The medial prefrontal cortex and the bilateral supratemporal areas were identified as cortical regions where the gating network were localized. The three different gating generator topologies were found across subjects and two conditions based on the activation of a prefrontal generator.
Golubić says, “The symptomatic AD patients were lacking any medial prefrontal gating generator activations to either the deviant or standard tones of a paradigm. To the contrary, high functional controls activated prefrontal generator in response to both paradigm tones. We also detected a sub-group of controls characterized by the absence of prefrontal gating generator activation for the standard tone only and significantly lower scores at the Mini Mental Status Exam and delayed Rey-Osterreith Complex Figure Test. We speculate that these individuals may be in a possible preclinical AD phase since they show both neuropsychological and neurophysiological impairments characteristic for an AD type of dementia, although they did not yet meet clinical criteria for early phase of symptomatic AD.”

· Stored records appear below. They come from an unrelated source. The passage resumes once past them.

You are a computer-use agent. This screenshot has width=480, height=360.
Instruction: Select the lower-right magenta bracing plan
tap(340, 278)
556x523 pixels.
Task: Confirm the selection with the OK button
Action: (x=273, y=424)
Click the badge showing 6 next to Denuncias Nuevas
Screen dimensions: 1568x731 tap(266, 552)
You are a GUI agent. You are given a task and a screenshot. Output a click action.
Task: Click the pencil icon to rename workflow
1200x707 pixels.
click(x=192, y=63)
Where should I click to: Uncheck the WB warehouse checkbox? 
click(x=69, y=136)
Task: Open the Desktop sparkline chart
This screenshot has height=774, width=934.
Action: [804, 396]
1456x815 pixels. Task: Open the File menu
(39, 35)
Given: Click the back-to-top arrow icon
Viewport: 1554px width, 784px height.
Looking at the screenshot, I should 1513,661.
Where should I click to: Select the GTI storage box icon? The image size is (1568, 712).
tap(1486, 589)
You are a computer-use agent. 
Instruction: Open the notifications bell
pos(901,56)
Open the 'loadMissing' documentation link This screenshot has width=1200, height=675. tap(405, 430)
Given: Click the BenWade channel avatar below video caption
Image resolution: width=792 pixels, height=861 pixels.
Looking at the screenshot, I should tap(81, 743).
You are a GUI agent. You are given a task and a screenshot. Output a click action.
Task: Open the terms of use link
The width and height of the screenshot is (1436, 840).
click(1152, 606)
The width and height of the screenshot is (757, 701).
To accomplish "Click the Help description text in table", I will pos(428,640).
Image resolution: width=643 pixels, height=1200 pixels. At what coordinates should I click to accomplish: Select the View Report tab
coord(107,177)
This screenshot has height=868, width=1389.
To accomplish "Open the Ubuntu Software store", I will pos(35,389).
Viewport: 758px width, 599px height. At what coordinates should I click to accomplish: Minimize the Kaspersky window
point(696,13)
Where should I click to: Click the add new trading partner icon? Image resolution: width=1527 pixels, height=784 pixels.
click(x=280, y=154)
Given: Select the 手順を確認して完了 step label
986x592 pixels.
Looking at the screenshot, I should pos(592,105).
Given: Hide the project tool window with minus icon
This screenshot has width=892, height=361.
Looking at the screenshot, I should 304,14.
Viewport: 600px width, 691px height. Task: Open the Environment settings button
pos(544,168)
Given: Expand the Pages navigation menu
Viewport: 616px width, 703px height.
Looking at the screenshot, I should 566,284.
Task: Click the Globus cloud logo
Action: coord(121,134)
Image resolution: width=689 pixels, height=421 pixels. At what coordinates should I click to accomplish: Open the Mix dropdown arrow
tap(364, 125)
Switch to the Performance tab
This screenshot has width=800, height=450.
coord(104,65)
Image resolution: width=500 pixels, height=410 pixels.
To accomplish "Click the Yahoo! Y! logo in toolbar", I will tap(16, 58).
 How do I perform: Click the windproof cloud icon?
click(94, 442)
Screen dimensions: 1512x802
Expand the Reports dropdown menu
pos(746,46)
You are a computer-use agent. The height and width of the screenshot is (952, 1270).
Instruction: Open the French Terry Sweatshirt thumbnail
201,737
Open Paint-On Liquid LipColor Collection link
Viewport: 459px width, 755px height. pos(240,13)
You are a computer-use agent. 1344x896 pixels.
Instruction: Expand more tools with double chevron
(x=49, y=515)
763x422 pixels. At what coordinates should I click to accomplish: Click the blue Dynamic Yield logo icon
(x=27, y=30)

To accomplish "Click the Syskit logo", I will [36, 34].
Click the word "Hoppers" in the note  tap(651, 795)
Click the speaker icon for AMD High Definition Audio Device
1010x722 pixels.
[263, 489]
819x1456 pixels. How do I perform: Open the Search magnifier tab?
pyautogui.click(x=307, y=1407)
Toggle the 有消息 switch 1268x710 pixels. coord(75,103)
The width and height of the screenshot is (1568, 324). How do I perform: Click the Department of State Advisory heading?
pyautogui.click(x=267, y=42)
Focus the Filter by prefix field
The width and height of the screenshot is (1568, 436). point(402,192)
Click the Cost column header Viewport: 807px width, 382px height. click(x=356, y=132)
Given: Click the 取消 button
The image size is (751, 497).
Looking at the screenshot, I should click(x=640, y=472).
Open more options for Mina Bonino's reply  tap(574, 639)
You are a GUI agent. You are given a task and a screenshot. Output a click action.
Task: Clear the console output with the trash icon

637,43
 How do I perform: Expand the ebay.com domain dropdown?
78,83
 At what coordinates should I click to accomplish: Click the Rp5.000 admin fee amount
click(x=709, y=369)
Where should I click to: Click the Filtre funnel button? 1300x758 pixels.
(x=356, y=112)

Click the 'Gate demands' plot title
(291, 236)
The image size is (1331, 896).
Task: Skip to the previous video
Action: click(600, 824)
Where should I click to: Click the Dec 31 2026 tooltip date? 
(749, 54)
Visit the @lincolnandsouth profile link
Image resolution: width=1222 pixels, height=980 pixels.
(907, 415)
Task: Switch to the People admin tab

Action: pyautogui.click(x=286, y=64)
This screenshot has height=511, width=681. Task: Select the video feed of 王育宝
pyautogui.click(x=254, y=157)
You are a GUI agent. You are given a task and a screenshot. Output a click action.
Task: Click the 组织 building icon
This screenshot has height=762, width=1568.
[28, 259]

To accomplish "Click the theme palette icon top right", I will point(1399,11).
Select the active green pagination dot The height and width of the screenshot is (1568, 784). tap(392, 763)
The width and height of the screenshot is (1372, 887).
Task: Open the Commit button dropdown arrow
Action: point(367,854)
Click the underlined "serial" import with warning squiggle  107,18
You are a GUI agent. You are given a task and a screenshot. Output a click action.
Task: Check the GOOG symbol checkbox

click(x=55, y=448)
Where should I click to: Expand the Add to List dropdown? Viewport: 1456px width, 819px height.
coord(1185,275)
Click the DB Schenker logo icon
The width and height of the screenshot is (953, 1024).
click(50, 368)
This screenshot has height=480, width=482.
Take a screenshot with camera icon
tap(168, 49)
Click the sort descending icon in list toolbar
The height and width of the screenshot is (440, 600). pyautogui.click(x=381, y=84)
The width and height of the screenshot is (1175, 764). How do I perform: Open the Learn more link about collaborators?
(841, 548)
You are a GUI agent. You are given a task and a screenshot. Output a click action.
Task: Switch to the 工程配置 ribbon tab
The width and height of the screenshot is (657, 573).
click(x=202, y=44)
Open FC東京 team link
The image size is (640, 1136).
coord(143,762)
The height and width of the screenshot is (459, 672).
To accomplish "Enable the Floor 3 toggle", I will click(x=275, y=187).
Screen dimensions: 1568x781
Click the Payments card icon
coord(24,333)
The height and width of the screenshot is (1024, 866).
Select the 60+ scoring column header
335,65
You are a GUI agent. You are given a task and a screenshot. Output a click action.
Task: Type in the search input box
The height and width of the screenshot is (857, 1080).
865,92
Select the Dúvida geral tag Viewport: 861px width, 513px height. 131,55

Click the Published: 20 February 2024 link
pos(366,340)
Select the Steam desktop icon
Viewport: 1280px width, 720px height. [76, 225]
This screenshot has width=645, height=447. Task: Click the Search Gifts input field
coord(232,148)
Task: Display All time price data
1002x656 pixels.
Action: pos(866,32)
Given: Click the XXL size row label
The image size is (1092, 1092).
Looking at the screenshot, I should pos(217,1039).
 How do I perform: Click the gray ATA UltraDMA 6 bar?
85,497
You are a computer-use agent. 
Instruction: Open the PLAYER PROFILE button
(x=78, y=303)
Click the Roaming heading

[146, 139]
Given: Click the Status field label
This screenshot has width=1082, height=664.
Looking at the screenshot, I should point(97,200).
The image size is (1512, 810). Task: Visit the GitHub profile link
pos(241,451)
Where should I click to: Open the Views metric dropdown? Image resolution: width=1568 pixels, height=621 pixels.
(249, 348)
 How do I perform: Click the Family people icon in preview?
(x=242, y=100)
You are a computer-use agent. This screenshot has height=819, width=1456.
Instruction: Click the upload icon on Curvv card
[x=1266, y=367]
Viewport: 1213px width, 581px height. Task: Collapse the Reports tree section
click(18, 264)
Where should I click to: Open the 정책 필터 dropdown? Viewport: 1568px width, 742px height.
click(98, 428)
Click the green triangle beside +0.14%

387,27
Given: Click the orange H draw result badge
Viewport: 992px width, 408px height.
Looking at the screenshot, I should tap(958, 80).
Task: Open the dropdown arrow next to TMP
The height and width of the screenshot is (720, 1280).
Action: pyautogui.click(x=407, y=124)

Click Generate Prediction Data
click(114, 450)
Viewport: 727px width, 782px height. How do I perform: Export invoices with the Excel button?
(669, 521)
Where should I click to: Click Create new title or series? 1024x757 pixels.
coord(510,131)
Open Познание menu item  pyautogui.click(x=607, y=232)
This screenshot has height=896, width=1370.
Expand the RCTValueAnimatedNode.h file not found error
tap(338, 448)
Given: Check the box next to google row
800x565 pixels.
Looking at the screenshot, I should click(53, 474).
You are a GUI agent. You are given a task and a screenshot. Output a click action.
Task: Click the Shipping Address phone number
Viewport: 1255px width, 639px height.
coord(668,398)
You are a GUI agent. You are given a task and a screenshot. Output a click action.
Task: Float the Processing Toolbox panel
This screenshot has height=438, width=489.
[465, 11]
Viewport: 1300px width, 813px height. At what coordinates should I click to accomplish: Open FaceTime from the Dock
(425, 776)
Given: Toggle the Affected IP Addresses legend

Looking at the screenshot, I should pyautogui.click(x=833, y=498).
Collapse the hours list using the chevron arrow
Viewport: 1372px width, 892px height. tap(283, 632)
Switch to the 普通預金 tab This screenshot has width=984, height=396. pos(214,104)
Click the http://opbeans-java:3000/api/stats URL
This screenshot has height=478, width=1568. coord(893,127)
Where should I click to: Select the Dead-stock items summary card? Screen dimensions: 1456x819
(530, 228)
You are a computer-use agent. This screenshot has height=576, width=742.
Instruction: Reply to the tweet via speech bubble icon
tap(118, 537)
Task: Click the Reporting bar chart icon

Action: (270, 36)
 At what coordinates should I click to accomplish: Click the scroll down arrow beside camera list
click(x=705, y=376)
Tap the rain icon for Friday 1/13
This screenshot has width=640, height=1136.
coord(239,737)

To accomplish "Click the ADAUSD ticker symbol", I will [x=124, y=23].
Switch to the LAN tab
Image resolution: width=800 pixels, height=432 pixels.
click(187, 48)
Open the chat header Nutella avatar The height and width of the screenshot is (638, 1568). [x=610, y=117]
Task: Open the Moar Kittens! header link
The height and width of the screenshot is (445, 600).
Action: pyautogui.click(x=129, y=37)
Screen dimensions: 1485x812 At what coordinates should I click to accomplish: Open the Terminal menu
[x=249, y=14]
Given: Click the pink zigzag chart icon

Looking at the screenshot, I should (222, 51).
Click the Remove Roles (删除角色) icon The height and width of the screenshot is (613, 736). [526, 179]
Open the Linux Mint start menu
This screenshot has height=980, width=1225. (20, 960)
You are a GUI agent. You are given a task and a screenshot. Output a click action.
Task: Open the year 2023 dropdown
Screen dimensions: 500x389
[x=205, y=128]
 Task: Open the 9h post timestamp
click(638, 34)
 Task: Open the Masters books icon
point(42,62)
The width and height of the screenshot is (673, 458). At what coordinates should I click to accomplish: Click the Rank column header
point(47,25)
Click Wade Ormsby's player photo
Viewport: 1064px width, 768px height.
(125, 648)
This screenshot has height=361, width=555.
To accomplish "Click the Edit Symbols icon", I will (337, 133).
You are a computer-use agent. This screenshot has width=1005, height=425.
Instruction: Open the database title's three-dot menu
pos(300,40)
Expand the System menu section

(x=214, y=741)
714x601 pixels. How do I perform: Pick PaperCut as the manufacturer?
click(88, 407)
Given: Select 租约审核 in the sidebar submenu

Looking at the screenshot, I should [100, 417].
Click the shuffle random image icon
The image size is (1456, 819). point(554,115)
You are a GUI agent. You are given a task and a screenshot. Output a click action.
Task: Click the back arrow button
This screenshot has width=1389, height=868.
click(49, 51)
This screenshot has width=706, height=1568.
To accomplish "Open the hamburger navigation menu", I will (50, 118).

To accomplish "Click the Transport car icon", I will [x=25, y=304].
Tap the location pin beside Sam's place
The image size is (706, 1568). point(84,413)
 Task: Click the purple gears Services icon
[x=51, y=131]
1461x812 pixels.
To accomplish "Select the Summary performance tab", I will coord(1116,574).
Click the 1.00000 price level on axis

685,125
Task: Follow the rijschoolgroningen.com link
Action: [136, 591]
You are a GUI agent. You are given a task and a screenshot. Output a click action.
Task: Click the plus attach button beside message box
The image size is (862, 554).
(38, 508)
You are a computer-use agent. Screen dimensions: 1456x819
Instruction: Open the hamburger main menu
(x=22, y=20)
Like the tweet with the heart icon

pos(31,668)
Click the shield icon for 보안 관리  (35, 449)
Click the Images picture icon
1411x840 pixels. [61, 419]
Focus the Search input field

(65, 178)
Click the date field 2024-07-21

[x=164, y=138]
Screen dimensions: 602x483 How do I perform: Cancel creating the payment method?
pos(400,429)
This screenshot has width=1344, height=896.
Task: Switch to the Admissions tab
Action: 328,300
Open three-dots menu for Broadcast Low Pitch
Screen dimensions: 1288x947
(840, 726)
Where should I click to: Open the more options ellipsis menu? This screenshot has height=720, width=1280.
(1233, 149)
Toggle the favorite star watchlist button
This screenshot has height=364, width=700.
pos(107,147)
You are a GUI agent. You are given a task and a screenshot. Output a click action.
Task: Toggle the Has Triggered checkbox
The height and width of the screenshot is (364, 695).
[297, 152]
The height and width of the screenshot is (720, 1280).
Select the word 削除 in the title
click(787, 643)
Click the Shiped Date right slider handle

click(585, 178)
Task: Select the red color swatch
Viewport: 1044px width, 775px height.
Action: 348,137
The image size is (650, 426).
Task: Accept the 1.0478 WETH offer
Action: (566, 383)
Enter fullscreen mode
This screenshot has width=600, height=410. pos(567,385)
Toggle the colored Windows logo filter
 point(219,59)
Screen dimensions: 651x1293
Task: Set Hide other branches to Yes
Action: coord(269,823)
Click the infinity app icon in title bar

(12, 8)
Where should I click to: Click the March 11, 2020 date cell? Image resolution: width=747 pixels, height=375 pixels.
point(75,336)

“Our non-invasive AD biomarker does not require estimation of cut-off levels or standardization processes what is the main problem with so far proposed AD markers. Its strength lies in the simplicity of using a binary value i.e. activated or not-activated prefrontal sensory gating generator. The low sensitivity to individual heterogeneity and variability due to the binary nature of impaired medial prefrontal generator activation is probably the most important property of the proposed biomarker,” says Josef Golubić.
The discovery is a highly promising AD marker at the individual level. However, this approach needs to be further tested in a large independent sample and requires assessment in longitudinal clinical studies.